No Brasil, cerca de 10,7% das crianças no primeiro ciclo do Ensino Fundamental fazem uso de dois ou mais medicamentos controlados em combinação, aumentando os riscos de efeitos colaterais e comprometendo o desenvolvimento psíquico e emocional. Além disso, mais de 50% das crianças menores de seis anos consomem medicamentos regularmente, evidenciando a necessidade de repensar essa abordagem e investir em soluções terapêuticas que levem em consideração o contexto socioeducacional e o bem-estar infantil. (Fontes, Fontes)

O Problema da Medicalização Excessiva
De acordo com a OMS, a prescrição excessiva de medicamentos para crianças é uma questão que exige atenção urgente. Em um relatório recente, a organização destacou que "o uso indiscriminado de medicamentos representa um risco significativo para o desenvolvimento saudável das crianças e adolescentes".
A medicalização, em muitos casos, é uma solução simplista que ignora a complexidade do desenvolvimento infantil.
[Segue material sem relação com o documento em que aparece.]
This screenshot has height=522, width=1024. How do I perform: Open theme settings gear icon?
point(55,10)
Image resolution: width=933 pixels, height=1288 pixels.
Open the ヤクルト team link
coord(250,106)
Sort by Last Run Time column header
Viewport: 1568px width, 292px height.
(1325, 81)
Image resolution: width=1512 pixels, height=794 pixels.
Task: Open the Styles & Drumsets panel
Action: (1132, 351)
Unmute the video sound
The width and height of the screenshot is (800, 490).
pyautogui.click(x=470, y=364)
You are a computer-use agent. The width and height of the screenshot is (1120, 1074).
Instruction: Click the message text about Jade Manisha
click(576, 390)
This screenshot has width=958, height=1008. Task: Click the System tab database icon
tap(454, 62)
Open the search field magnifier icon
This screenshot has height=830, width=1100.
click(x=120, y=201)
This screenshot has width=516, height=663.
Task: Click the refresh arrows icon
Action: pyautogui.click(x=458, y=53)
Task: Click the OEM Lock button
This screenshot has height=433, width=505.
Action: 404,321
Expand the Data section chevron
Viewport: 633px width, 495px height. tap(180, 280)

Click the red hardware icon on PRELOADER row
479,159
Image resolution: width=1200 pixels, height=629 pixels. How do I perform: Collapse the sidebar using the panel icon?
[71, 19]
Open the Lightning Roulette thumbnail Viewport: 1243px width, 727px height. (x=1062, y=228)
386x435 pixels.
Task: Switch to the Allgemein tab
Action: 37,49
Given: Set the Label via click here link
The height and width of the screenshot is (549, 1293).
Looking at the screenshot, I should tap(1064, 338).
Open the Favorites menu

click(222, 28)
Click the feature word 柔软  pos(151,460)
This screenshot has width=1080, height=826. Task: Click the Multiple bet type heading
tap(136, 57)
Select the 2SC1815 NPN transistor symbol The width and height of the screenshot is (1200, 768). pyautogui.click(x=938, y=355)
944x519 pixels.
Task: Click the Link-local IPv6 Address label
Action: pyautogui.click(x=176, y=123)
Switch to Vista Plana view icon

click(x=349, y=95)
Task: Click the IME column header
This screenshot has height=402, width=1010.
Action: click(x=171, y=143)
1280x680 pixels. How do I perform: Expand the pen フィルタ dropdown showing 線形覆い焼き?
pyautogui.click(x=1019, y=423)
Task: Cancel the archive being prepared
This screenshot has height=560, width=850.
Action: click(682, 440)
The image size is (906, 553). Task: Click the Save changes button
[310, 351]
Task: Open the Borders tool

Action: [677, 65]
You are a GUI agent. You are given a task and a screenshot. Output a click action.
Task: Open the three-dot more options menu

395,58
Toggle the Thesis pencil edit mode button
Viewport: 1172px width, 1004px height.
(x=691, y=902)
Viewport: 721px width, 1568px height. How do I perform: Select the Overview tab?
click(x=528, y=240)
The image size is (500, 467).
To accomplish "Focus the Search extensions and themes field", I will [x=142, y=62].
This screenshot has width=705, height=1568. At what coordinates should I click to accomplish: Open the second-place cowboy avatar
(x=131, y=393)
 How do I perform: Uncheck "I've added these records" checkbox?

Questões que poderiam ser abordadas por meio de intervenções psicossociais, educacionais e comportamentais acabam sendo tratadas com medicamentos que possuem efeitos colaterais conhecidos.
Impactos no Desenvolvimento Cognitivo e Comportamental
Embora os medicamentos possam ser eficazes no controle de sintomas a curto prazo, estudos apontam que seu uso prolongado pode gerar consequências preocupantes, tais como:
- Alterações no Desenvolvimento Cognitivo: Medicamentos psicotrópicos podem interferir na maturação natural do cérebro, comprometendo habilidades como memória, atenção e controle emocional.
- Dificuldade na Regulação Emocional: Crianças medicadas precocemente podem desenvolver uma dependência excessiva de fármacos para lidar com situações desafiadoras, em vez de aprender estratégias naturais de adaptação.
- Impactos na Saúde Mental a Longo Prazo: Estudos indicam que o uso prolongado de determinados medicamentos está associado a um aumento do risco de transtornos psiquiátricos na vida adulta, como ansiedade, depressão e dependência química.
Desinteresse por Alternativas Científicas
Um dos grandes desafios para reverter esse cenário é a falta de interesse na pesquisa sobre métodos alternativos. Abordagens não farmacológicas — como intervenções baseadas em mindfulness, terapias cognitivas, mudanças alimentares e técnicas de relaxamento — são pouco exploradas porque possuem baixo custo e não geram o mesmo lucro que a venda de medicamentos para a indústria farmacêutica.
Além disso, políticas públicas frequentemente priorizam soluções rápidas em vez de investimentos estruturais e de longo prazo, como:
- Educação parental para lidar com desafios do comportamento infantil.
- Programas de saúde mental nas escolas.
- Estímulo à atividade física e intervenções pedagógicas para crianças com dificuldades de aprendizagem.
Uma Preocupação Mundial
A OMS alerta que a medicalização excessiva está criando gerações dependentes de medicamentos, sem tratar as causas reais de muitos transtornos de comportamento e desenvolvimento. Em relação à saúde mental infantil, a organização destaca que:
"Uma abordagem holística que inclua suporte psicossocial, intervenções educativas e práticas preventivas é essencial para reduzir o impacto da medicalização".
Essa abordagem inclui a conscientização de pais e educadores, a formação de profissionais da saúde e da educação, e o incentivo a práticas saudáveis desde a infância.
Reflexões Finais
A saúde infantil não pode ser tratada apenas como uma oportunidade de mercado. A medicalização excessiva compromete o desenvolvimento cognitivo e comportamental das crianças e cria uma cultura de dependência de soluções rápidas, muitas vezes insustentáveis.
Diante disso, é fundamental que pais, profissionais de saúde e educadores trabalhem juntos para:
- Promover métodos preventivos e naturais de cuidado, como alimentação equilibrada, atividade física e práticas educativas.
- Exigir mais pesquisas sobre alternativas não farmacológicas, incentivando tratamentos baseados em evidências científicas.
- Repensar como lidamos com transtornos infantis, buscando soluções que respeitem o desenvolvimento natural das crianças.